The 5th District is unfriendly territory, politically, for Republicans — Daggett said there are 12 state Senators and 24 state House members in the district, and not one of them is a Republican. But, “I’ve never been one to preach to the choir. So my desire was that I’ve be out amongst the people, and hearing their stories and hearing about their lives.”

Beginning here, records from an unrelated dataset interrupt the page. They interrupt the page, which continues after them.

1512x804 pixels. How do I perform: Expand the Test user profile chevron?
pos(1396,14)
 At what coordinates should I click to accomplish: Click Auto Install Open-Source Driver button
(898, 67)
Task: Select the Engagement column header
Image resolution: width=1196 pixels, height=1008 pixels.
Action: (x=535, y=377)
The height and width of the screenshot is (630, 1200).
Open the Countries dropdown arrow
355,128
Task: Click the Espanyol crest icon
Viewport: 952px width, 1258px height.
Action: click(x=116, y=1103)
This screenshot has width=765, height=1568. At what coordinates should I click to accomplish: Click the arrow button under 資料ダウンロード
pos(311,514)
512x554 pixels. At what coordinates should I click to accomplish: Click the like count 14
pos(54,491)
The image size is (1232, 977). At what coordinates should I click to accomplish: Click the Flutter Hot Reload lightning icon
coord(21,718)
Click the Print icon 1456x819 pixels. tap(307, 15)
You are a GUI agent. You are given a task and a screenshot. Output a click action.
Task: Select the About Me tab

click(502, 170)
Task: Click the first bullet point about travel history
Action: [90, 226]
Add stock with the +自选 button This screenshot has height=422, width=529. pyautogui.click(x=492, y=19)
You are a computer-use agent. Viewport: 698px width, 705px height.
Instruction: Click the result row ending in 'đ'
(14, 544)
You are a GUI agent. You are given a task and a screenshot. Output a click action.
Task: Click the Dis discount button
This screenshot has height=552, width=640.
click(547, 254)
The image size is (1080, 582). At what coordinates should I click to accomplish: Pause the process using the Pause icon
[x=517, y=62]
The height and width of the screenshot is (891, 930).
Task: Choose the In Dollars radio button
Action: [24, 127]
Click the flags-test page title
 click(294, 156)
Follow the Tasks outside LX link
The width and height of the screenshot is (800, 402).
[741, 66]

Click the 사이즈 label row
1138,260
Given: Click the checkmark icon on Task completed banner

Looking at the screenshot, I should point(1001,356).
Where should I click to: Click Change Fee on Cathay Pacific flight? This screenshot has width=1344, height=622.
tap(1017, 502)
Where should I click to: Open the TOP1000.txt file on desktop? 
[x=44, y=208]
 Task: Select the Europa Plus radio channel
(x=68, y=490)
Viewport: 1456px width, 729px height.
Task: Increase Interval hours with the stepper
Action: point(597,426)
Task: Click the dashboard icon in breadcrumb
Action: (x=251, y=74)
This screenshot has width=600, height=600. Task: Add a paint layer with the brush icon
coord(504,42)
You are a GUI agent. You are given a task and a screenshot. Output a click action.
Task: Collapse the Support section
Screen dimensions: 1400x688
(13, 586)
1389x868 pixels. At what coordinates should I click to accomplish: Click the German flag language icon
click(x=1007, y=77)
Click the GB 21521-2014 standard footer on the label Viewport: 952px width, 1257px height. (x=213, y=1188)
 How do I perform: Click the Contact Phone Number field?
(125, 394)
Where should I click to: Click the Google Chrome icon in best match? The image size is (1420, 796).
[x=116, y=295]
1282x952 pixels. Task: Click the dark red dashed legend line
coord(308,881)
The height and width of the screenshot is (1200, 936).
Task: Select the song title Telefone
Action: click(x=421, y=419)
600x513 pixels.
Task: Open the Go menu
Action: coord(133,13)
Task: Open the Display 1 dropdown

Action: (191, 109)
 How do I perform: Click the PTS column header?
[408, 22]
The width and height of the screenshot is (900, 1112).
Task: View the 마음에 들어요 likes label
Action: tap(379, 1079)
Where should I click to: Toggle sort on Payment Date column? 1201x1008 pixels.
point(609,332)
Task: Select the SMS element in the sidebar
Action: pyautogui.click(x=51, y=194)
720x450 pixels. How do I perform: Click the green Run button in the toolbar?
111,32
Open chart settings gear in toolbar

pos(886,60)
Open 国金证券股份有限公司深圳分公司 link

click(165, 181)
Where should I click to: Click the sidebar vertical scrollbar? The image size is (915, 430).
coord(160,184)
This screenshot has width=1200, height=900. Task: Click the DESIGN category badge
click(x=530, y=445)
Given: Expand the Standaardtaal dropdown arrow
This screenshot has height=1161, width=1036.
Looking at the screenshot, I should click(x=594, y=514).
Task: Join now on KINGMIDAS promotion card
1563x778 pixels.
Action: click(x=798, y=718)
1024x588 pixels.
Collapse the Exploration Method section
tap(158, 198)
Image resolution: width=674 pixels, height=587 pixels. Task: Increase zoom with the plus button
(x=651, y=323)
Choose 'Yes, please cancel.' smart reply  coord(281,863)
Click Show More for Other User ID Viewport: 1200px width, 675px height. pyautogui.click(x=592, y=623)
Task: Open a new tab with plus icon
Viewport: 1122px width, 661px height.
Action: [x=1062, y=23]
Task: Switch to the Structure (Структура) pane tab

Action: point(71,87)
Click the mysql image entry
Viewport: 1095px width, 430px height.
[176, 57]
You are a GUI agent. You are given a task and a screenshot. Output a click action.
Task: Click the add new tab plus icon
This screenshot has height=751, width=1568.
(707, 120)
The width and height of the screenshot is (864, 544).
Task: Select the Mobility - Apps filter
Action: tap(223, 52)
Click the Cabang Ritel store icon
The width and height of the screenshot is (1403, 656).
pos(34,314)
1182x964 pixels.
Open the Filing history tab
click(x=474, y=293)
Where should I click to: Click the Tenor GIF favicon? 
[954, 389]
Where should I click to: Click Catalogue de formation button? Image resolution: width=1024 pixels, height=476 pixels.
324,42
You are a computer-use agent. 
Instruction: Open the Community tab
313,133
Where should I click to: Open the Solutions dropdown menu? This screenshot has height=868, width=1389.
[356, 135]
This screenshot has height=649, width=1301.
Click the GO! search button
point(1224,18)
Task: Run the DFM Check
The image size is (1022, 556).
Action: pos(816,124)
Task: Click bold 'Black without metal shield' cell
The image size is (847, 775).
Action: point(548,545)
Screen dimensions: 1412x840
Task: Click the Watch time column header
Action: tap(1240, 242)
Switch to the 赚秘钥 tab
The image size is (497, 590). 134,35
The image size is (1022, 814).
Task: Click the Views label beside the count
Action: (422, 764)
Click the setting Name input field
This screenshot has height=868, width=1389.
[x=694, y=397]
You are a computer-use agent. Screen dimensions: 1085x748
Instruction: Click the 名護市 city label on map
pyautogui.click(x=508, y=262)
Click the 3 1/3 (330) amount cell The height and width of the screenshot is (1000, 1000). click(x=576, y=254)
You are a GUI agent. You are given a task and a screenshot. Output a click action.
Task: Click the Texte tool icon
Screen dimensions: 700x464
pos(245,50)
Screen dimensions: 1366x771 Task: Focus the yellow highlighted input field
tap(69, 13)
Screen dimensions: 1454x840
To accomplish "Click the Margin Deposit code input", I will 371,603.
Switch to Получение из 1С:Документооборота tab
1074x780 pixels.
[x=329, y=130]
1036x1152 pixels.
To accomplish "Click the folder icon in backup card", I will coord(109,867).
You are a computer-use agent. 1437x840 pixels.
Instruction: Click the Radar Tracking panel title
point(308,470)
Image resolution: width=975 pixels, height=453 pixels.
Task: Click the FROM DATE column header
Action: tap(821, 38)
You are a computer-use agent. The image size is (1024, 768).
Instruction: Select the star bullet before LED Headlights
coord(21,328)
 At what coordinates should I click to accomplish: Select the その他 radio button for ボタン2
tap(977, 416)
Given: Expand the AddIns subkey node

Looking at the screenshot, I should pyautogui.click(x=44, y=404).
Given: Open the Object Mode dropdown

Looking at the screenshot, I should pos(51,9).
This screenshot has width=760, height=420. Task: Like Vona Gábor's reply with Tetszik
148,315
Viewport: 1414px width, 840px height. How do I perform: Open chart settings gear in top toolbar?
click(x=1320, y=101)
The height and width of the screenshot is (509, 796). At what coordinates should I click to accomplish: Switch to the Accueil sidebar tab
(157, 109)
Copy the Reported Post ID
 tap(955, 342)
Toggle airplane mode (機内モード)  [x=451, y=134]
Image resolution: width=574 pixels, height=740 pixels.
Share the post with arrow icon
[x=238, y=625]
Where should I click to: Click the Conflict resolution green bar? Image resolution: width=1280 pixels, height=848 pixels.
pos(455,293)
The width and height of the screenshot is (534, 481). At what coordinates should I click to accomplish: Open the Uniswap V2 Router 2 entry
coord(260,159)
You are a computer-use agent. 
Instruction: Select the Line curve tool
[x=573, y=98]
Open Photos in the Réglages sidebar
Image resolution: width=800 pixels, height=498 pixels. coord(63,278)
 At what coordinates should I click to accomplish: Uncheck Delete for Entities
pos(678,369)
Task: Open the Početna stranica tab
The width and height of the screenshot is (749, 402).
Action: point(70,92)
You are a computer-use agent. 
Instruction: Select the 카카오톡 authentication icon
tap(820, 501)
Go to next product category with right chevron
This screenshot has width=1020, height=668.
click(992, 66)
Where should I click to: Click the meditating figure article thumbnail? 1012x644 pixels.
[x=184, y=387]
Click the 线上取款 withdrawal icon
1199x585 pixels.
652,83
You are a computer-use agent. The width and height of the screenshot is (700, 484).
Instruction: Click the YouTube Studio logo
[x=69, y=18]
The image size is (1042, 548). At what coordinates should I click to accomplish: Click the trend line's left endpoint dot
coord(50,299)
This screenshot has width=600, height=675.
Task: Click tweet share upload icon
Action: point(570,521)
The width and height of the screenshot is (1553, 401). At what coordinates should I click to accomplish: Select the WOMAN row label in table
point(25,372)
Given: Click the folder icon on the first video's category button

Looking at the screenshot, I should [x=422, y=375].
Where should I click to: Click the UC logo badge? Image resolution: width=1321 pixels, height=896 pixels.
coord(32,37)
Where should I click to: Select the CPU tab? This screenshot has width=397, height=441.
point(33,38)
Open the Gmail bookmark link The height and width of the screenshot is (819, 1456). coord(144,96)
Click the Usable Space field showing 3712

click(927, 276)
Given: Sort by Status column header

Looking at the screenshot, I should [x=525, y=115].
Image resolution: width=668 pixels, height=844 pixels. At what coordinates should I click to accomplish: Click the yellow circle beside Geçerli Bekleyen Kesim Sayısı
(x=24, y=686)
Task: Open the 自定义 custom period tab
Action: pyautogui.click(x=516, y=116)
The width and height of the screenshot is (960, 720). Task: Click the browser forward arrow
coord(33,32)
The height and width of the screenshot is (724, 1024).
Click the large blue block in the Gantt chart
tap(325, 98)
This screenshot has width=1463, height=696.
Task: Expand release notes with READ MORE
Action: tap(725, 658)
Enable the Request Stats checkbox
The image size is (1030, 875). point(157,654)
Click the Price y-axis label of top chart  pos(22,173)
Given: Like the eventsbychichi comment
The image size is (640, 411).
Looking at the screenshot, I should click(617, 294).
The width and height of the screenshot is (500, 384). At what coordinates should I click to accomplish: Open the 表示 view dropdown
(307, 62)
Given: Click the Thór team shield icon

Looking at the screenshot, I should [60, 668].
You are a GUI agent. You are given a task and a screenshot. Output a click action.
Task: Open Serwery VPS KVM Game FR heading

MinnPost photo by Devin Henry
Daggett said he wasn’t intimidated by the prospect of running as a Republican in the state’s most Democratic district.

Daggett said his friends asked him why he chose a run against Ellison as his first campaign. By law, he could have chosen to run in another district — unlike candidates for the state legislature, congressional candidates in Minnesota are not required to reside in the district they seek to represent.

“Because my wife and I live here. I don’t need to be a congressman. This where we live,” he said. “It’s not to win a political campaign. It’s to try to have a positive impact and bring a better life to people.”